▸ Task details
Task for the records below: please copy exactly, and only, the lines from the one containing "Given: Select size 39 in the table" to the last line, both included, leaving out the pictures.

● ● ● ●

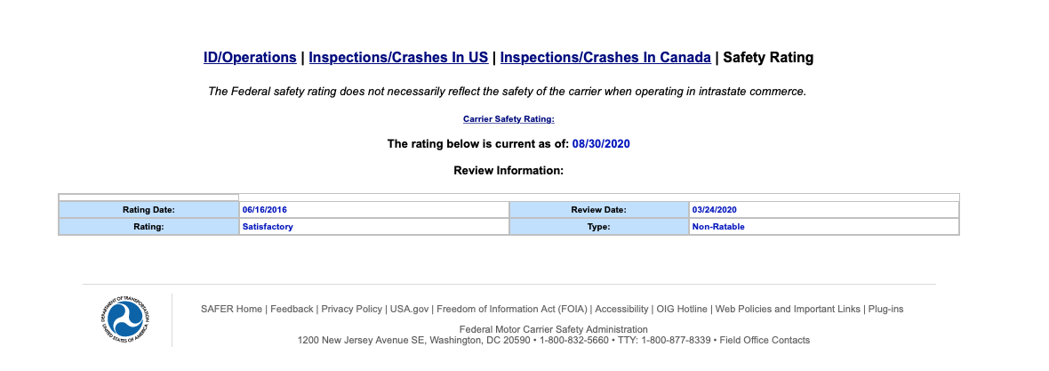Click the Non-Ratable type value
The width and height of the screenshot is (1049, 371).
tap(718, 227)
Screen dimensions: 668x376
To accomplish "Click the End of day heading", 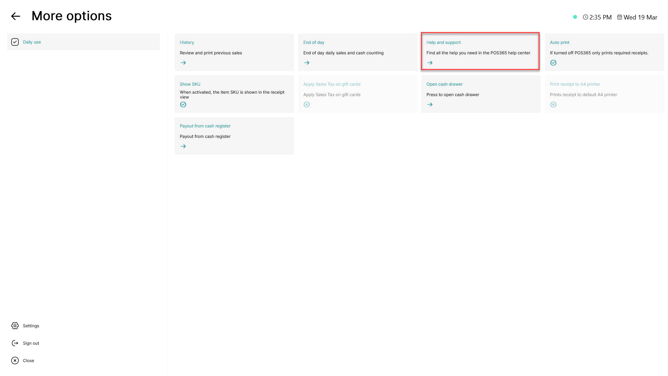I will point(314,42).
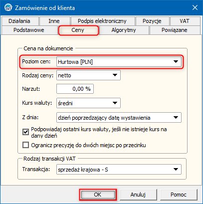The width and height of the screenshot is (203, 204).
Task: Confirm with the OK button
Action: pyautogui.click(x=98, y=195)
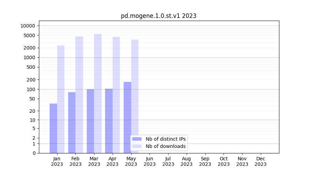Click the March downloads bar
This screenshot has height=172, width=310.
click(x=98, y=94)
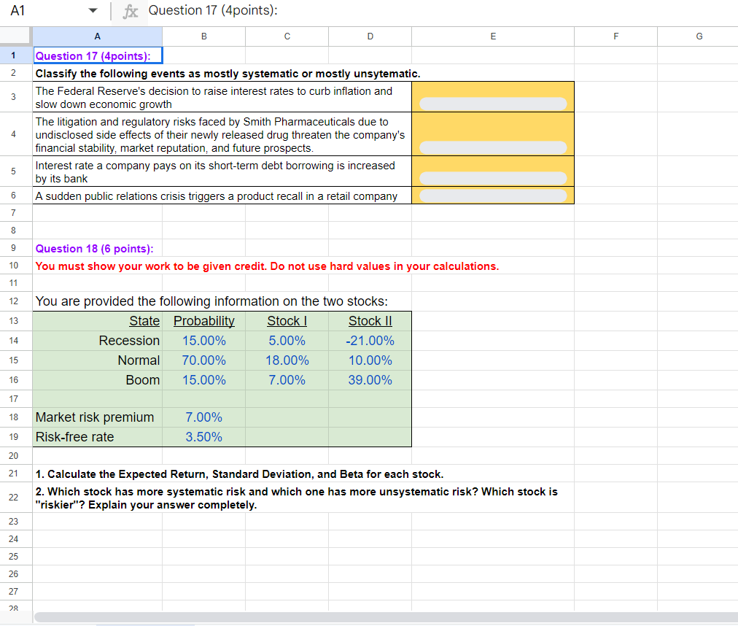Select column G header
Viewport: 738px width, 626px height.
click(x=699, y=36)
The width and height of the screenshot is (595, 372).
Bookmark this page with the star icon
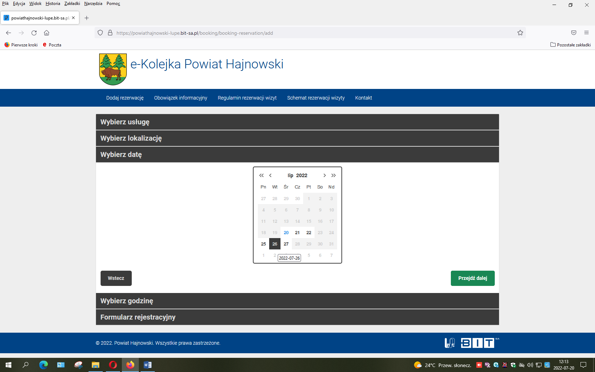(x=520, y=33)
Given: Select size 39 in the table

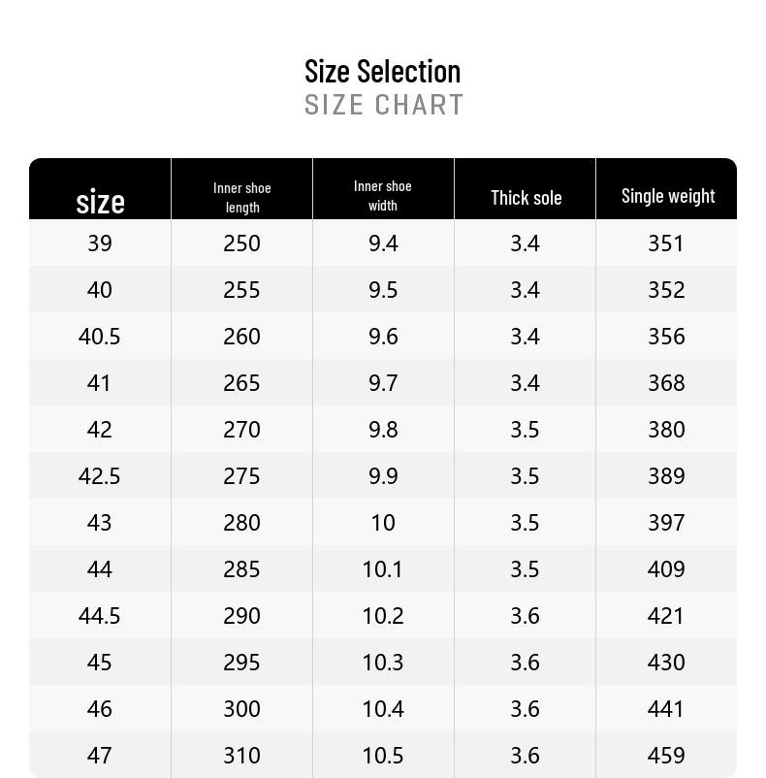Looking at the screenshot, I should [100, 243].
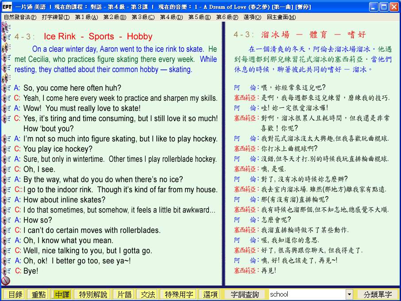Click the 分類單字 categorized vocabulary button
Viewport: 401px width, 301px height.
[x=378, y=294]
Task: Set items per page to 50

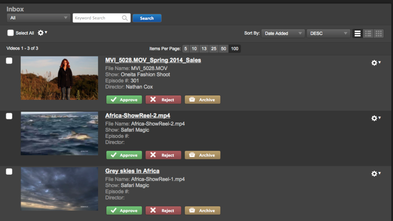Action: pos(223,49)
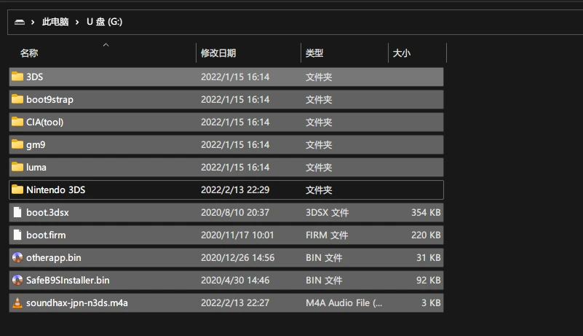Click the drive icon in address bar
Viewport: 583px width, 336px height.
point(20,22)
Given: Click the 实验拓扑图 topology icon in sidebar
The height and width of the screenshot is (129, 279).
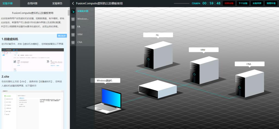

● ● ● ●

▸ Result of this exercise
Given: Select size 39 in the table

Looking at the screenshot, I should [100, 243].
Click the 分類單字 categorized vocabulary button
Viewport: 401px width, 301px height.
[x=378, y=294]
Task: Set items per page to 50

Action: pos(223,49)
Click the drive icon in address bar
Viewport: 583px width, 336px height.
point(20,22)
Given: Click the 实验拓扑图 topology icon in sidebar
The height and width of the screenshot is (129, 279).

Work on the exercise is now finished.